DUNN – The Harnett County Farm Bureau has put its support behind the Central Carolina Works initiative with a $20,000 donation toward the establishment of the program in area high schools.

Officers and directors of the Harnett County Farm Bureau present a $20,000 check to Central Carolina Community College President Dr. Bud Marchant (center, left) in support of the Central Carolina Works initiative. The initiative will fund the placing of Academic and Career Advisors in each of the public high schools in Chatham, Harnett and Lee counties. The advisors will counsel students in taking college courses tuition-free that promote their career or future educational goals while still in high school. Students will receive both high school and college credit for the courses. Holding the check are (from left) President Marchant, Harnett County Farm Bureau President Dudley Langdon, of Angier, and board member Frances Avery, of Coats. Also taking part in the presentation are (back, from left) Harnett County Farm Bureau secretary Brenda Flowers, of Spring Lake; board members Nicholas Dupree, of Angier, Keith Parrish, of Benson, and Reggie Bain, of Bunnlevel; treasurer William Dan Andrews, of Fuquay; and board members Cindy Johnson, of Fuquay, and R.H. Byrd Jr., of Bunnlevel. For more information about Central Carolina Works or to make a donation for the implementation phase, contact Emily Hare, CCCC director for the Foundation and Development, at 919-718-7230 or ehare@cccc.edu.
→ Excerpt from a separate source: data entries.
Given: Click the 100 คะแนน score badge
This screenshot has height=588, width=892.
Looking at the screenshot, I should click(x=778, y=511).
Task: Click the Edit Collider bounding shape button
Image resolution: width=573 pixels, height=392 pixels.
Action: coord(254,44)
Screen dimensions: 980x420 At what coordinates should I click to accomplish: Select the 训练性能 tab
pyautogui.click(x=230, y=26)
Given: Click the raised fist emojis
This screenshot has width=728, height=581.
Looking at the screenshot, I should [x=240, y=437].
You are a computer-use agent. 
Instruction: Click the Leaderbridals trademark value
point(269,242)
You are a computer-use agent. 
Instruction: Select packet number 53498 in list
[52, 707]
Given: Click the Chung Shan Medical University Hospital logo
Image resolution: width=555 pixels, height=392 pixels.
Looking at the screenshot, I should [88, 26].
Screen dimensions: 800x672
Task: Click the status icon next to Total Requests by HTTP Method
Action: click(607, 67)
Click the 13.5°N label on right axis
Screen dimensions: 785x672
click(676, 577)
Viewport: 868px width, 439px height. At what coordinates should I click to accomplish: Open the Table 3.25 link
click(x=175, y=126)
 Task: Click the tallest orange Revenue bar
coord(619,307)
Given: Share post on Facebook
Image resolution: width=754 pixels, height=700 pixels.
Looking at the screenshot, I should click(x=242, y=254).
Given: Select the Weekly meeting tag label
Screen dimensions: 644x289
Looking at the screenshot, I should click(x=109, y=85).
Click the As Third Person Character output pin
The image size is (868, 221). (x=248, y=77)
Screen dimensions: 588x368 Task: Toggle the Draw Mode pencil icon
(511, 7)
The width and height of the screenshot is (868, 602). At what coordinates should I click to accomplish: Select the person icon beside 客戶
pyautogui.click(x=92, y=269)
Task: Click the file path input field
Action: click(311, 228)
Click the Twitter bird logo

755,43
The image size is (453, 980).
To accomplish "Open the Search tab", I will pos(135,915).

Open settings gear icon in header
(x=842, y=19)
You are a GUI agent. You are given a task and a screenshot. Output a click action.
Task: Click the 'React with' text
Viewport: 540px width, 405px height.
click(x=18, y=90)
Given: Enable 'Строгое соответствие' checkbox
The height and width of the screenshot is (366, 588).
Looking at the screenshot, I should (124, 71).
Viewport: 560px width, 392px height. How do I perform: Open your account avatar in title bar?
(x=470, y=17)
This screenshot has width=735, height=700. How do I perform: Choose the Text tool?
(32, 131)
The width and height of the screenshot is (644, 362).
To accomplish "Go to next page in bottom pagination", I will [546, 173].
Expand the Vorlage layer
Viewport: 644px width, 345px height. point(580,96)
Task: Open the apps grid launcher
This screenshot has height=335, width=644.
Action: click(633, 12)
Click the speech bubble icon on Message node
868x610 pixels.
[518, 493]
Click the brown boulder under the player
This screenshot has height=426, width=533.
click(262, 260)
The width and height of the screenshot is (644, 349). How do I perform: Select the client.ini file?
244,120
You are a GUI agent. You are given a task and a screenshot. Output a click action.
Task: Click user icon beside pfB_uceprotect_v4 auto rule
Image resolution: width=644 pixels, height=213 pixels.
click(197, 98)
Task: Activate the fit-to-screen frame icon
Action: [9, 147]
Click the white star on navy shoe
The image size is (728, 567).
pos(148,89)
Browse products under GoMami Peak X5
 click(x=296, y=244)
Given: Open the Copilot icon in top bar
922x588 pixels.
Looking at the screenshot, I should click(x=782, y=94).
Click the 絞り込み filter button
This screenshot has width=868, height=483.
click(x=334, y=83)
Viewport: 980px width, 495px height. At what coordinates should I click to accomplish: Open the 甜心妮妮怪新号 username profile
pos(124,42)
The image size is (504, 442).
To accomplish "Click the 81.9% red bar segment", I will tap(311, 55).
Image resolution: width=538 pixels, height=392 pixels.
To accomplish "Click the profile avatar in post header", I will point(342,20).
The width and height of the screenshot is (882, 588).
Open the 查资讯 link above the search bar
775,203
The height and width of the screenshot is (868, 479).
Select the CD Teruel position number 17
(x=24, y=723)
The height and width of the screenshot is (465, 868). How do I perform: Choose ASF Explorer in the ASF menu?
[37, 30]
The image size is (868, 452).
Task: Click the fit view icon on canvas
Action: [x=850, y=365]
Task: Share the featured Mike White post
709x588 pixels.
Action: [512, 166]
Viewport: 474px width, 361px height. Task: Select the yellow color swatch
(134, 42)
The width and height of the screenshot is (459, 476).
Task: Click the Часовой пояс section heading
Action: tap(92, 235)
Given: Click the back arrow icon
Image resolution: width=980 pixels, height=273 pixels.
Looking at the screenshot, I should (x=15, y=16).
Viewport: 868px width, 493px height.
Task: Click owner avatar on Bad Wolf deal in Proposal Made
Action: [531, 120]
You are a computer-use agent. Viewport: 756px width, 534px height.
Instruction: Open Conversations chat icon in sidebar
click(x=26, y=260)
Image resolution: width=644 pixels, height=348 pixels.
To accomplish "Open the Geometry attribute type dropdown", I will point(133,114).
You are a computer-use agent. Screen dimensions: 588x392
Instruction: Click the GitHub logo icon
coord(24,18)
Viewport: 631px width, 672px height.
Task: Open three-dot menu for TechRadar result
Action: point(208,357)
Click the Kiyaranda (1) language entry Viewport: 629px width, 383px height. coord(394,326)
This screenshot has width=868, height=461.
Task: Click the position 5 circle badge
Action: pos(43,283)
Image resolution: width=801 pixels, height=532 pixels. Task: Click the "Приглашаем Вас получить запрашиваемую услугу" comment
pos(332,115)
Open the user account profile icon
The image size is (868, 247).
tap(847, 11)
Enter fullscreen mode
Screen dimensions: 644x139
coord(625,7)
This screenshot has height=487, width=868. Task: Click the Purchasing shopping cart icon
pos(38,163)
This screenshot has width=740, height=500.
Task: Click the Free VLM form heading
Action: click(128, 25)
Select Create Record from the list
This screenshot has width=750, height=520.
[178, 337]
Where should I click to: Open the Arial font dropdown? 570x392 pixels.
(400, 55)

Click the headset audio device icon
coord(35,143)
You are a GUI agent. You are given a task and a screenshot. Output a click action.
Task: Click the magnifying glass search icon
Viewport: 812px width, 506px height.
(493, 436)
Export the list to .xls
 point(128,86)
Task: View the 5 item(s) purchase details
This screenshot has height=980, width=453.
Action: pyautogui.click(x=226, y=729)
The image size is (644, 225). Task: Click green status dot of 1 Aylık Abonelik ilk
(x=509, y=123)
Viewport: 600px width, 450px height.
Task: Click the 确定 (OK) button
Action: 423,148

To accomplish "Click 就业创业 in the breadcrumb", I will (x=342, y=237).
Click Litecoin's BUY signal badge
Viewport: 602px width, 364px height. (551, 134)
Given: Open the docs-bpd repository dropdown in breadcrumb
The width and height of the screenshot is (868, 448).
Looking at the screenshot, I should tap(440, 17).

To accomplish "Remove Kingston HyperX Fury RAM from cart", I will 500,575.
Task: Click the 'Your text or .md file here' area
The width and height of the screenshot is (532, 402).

Officers and directors of the Harnett County Farm Bureau present a $20,000 check to Central Carolina Community College President Dr. Bud Marchant (center, left) in support of the Central Carolina Works initiative. The initiative will fund the placing of Academic and Career Advisors in each of the public high schools in Chatham, Harnett and Lee counties. The advisors will counsel students in taking college courses tuition-free that promote their career or future educational goals while still in high school. Students will receive both high school and college credit for the courses. Holding the check are (from left) President Marchant, Harnett County Farm Bureau President Dudley Langdon, of Angier, and board member Frances Avery, of Coats. Also taking part in the presentation are (back, from left) Harnett County Farm Bureau secretary Brenda Flowers, of Spring Lake; board members Nicholas Dupree, of Angier, Keith Parrish, of Benson, and Reggie Bain, of Bunnlevel; treasurer William Dan Andrews, of Fuquay; and board members Cindy Johnson, of Fuquay, and R.H. Byrd Jr., of Bunnlevel. For more information about Central Carolina Works or to make a donation for the implementation phase, contact Emily Hare, CCCC director for the Foundation and Development, at 919-718-7230 or ehare@cccc.edu.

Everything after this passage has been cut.